Tablicious Design and Justifications
This document describes the design choices I made in Tablicious, and some justifications for them and why I think they should be allowed into core Octave, or at least an Octave Forge package.
Objects
Copy constructors
Each data object has a copy constructor calling form. The Matlab trick of doing this:
function this = Foo(x)
if isa (x, 'Foo')
this = x;
return
end
[...]
end
doesn’t seem to be supported in Octave; or at least it seemed to lead to some instability when I tried it. Besides, it introduces the problem that the output of the constructor might be a subclass instead of an object of the exact type of the constructor.
So I wrote out copy-constructor forms for most of the classes. The rest should be filled in, too; their absence is a bug.
Planar-organized classes
The data classes like datetime
are implemented as planar-organized
classes for efficiency. This lets them represent their arrays as
arrays of primitives on which vectorized operations can be performed.
“Planar-organized” is opposed to “struct-organized”, which is the default organization for Octave/Matlab classes. In struct-organized classes, arrays are represented by arrays of struct-y objects, each of which contains a single element/record’s data in its fields.
Planar-organized classes are the only way to go fast with objects in Octave/Matlab.
For example, an M-by-N datetime
array is a single object wrapper
around an M-by-N double array in the dnums
property. Instead of it
being an M-by-N array of blessed structs, each of which holds a
scalar dnums
.
The downside is that implementing a planar-organized class requires you to write a lot of boilerplate code. I went ahead and did that, though, because the performance gain is worth it.
Namespaces
The +internal
namespace
Any namespace with +internal
as one of its components is considered
to be an internal, private, implementation detail of a library itself.
The language doesn’t enforce any access rules on this; it’s just a naming
convention. But I think it’s become a reasonably well-established
convention in other languages: Java supports it, and I think Matlab
does too. I think Octave would do well to adopt it.

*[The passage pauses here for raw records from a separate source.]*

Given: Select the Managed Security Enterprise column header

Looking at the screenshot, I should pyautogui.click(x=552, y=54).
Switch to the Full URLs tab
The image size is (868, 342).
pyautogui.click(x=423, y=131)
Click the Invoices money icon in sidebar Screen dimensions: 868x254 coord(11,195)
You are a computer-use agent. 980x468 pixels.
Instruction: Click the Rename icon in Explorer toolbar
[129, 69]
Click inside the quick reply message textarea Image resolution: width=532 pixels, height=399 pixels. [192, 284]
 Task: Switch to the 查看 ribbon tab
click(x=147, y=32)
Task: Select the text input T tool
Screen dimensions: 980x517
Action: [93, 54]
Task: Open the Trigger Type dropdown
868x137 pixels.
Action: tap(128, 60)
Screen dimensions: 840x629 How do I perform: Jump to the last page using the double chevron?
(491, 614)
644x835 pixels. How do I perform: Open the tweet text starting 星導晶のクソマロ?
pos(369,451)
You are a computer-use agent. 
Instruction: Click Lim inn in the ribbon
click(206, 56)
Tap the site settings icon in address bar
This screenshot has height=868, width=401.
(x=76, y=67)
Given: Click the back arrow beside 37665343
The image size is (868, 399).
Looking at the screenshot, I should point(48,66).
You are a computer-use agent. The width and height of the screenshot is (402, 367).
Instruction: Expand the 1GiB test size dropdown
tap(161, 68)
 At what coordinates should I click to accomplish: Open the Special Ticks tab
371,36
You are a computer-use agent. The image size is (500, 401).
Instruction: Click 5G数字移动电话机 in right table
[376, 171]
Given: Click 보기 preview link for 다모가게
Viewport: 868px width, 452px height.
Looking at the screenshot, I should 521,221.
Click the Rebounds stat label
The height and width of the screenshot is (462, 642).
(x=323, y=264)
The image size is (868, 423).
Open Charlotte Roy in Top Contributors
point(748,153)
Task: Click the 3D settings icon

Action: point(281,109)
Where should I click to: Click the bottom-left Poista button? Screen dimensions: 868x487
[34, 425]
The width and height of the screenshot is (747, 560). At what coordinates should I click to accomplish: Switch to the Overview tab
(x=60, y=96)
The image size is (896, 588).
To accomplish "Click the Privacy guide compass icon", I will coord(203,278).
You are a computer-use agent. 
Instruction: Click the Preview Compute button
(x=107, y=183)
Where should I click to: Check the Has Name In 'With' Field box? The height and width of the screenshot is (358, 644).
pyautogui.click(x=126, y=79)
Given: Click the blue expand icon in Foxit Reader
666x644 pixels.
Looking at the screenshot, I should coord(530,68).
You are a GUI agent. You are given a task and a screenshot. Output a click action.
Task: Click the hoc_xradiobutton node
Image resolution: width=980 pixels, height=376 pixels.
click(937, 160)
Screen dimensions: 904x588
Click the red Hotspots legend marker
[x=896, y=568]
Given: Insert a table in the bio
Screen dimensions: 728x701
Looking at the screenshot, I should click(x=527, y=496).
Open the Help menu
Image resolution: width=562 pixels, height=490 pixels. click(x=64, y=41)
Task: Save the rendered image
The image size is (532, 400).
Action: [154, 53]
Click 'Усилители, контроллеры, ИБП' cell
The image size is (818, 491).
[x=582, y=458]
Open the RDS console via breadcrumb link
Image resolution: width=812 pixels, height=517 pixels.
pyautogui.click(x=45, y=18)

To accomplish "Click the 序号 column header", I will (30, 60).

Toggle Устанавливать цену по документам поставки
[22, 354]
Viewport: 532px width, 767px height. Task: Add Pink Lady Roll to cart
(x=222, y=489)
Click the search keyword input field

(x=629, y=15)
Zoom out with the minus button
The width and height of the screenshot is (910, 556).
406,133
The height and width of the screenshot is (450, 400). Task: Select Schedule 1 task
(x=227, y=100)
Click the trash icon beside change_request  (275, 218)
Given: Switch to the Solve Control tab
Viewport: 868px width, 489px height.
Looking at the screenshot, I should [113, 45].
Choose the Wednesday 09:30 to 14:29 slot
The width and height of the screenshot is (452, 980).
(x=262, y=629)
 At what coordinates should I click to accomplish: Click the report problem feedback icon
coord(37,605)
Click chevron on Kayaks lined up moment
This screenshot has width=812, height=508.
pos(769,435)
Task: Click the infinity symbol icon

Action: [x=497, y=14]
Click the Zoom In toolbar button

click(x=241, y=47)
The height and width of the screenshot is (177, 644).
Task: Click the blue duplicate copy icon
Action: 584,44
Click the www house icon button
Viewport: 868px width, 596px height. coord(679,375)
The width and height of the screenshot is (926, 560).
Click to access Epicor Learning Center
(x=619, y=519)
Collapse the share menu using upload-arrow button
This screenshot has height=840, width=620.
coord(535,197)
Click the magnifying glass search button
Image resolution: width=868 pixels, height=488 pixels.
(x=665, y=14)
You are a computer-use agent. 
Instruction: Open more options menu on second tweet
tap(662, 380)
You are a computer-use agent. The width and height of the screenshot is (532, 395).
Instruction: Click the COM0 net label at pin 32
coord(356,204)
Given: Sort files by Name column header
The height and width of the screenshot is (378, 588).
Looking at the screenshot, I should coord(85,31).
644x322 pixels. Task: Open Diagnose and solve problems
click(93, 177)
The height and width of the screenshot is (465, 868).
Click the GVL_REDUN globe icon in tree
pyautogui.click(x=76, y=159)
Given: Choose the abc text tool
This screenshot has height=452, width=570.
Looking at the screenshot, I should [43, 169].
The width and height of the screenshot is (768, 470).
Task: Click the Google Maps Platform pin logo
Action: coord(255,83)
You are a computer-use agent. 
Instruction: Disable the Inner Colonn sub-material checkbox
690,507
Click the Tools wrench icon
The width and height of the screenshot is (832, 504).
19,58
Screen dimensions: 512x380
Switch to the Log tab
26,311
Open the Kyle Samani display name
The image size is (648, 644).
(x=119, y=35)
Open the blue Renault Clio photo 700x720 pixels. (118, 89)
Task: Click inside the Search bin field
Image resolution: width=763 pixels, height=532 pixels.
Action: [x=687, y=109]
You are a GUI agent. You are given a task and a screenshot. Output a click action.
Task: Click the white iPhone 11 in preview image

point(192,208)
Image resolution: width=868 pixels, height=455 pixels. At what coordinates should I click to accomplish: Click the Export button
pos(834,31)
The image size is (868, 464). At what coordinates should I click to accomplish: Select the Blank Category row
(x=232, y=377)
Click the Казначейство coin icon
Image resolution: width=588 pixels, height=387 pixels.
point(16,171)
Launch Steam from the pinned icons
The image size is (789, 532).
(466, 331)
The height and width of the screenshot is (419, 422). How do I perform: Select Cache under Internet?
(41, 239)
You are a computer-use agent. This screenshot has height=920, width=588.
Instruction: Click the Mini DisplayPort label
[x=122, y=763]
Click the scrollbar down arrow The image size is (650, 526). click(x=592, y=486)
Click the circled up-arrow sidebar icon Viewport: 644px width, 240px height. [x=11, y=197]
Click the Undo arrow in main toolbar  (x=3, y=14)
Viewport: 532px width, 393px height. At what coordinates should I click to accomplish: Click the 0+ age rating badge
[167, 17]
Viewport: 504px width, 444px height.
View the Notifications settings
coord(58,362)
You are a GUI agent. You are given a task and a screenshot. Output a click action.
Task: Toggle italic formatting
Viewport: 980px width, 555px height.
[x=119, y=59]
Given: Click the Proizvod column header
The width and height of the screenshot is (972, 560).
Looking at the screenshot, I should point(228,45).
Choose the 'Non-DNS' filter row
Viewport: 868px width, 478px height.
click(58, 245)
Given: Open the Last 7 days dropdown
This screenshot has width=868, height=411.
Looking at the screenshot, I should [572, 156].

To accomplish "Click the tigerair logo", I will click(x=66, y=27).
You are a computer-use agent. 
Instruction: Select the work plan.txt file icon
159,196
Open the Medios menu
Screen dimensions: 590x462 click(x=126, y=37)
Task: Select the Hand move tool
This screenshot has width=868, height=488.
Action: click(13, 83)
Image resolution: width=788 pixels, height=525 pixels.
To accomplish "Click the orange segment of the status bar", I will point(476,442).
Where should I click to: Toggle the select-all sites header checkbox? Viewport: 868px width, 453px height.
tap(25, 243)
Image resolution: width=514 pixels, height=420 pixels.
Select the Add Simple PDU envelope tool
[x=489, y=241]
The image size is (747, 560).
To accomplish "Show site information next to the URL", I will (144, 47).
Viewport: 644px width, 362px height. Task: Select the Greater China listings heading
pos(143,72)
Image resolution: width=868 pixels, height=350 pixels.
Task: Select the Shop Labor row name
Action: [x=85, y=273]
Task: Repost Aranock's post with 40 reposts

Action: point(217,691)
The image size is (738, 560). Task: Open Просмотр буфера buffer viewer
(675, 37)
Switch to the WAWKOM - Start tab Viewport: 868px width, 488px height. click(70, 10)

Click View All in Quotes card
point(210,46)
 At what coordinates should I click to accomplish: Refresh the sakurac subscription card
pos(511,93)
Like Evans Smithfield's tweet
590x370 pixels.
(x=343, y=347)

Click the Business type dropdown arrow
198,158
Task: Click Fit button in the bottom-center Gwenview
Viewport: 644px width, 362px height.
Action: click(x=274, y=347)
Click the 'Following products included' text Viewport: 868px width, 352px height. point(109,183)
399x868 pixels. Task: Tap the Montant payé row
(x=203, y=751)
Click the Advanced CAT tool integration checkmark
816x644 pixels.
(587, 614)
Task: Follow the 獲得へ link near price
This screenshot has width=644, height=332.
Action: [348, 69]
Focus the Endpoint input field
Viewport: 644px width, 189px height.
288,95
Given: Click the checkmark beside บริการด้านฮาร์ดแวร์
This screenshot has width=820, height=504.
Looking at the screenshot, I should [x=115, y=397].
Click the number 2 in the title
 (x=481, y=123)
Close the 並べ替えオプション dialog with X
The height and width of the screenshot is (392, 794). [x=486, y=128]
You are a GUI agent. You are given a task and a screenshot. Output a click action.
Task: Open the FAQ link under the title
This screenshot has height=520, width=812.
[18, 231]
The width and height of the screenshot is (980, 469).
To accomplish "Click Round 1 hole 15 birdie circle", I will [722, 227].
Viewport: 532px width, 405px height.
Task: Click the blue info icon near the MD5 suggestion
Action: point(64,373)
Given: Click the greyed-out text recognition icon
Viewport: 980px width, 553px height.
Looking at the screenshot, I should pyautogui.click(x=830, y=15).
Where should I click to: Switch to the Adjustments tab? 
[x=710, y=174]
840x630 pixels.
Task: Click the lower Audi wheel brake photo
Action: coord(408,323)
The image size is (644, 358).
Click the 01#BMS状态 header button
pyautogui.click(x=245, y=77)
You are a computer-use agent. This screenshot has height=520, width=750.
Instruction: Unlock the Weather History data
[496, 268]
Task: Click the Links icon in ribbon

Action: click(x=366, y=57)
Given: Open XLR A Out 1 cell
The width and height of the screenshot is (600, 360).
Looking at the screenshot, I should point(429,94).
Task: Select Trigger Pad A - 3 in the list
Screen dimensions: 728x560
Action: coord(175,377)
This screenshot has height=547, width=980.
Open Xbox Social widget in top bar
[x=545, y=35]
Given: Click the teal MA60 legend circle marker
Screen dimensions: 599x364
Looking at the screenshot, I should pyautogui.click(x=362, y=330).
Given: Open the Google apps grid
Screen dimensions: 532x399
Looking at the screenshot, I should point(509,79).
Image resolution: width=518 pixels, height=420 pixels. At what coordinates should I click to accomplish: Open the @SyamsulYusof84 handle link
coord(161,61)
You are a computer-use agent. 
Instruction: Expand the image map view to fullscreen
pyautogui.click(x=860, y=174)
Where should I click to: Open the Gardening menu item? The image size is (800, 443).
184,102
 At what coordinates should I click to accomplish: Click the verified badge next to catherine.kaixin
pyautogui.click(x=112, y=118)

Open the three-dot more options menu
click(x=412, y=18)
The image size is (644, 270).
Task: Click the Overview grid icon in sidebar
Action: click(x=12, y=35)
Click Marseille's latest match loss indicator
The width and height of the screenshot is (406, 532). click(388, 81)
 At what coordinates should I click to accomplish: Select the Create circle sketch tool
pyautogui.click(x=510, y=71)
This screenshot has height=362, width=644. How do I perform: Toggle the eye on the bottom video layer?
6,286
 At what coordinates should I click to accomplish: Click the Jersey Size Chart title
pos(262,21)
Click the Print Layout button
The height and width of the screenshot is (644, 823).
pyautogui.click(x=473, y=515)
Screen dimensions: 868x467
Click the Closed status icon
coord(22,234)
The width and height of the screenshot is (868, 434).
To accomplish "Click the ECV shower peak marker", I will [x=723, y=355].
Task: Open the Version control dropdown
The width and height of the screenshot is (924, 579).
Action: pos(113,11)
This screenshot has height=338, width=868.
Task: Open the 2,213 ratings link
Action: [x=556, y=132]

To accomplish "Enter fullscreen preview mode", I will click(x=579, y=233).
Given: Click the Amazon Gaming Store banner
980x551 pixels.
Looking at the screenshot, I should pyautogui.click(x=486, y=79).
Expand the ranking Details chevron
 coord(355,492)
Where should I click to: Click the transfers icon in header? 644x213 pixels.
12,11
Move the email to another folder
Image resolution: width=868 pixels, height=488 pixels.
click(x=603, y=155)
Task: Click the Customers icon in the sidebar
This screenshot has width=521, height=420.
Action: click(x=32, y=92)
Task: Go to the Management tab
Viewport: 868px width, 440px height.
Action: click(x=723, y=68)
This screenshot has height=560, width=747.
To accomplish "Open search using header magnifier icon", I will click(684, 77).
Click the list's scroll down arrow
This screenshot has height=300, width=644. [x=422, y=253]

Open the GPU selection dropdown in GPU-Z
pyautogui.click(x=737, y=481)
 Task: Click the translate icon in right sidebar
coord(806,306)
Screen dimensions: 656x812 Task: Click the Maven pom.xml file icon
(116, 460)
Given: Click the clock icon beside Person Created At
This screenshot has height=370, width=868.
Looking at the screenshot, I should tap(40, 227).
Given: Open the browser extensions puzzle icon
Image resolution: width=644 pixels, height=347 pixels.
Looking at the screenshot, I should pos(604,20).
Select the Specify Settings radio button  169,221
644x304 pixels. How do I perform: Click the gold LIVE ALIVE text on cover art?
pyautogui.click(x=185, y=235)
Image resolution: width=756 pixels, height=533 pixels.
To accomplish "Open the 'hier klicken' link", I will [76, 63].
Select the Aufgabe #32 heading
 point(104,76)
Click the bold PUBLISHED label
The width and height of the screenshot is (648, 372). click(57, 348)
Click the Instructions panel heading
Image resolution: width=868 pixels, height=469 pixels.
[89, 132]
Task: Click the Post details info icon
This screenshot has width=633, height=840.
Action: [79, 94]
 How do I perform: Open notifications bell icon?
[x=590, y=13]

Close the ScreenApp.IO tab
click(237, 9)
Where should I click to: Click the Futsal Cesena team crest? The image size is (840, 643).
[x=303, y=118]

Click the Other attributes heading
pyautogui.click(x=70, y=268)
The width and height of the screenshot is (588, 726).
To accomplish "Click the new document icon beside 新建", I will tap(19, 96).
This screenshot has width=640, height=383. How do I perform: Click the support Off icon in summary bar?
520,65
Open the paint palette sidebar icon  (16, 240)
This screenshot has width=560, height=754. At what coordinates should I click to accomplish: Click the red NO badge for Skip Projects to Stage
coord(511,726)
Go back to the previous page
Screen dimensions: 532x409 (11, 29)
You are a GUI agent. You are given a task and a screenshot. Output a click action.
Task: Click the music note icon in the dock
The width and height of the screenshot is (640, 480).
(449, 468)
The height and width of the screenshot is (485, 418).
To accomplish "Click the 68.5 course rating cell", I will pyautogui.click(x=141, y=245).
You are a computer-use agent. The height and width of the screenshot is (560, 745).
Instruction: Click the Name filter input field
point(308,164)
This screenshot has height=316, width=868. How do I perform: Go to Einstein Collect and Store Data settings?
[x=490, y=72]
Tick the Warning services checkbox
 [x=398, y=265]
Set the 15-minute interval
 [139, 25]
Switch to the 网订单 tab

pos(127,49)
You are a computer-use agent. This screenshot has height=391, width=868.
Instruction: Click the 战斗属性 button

Tablicious’ doco generation tools support +internal
by excluding
any +internal
namespace from the generation of the API Reference
section of the manual. So code in there is hidden from the user view
at the documentation level.
The +octave/+examples
namespace
I’m sticking example code in the octave.examples
namespace. This makes
it readily available to anyone with the package loaded (as opposed to
requiring them to cd
into a specific examples/
directory or manually
add it to the path), but keeps them out of the global namespace and the
Octave and Tablicious public APIs.
The +examples
namespace is a suitable place to throw code that might be
useful for users, but we don’t want in the actual package API for some reason.
This includes:
- Collecting code that’s used in multiple examples, like in the
octave.datasets
example data sets, into one place - Making available code that users can model their own code on, or reuse directly, but isn’t good enough for “production” code yet
- Throwing examples where we don’t know what we want the permanent API to look like
The stuff in +examples
can be lower quality than main code, in the sense that:
- It can be “toy” code that gets the happy path right, but doesn’t bother doing input validation or error handling
- They can go without tests
- Bugs here are lower impact
- No need to keep things from changing between versions; no need to preserve back-compatibility
datetime
datetime
constructor for numeric inputs
The single-arg datetime(x)
constructor, when called on numeric inputs,
treats them as a datevec instead of as datenums. I think that’s a design
mistake; datenums are closer to the “canonical” representation for dates
in pre-datetime
Matlab/Octave. And datenums seem to me to be what you‘d
want the implicit conversion behavior to do in the case of mixed-type
arithmetic, concatenation, or other combining operations.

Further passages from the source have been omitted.